Instructions to follow:
Set out exactly every line of the entries below, starting at the line that holds "The image size is (474, 689)." and stopping after the line that holds "Focus the domain.name input field".

Source records:
=== Section Start ===

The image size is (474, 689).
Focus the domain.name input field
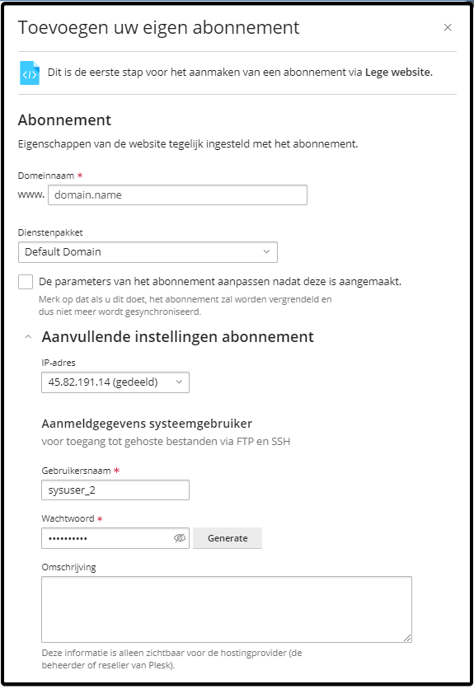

=== Section End ===
=== Section Start ===

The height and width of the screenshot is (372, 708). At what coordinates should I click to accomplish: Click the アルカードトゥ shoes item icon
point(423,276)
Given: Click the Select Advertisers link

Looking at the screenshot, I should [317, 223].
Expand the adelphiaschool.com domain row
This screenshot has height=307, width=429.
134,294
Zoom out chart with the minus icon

=== Section End ===

Answer to the exercise:
The image size is (474, 689).
Focus the domain.name input field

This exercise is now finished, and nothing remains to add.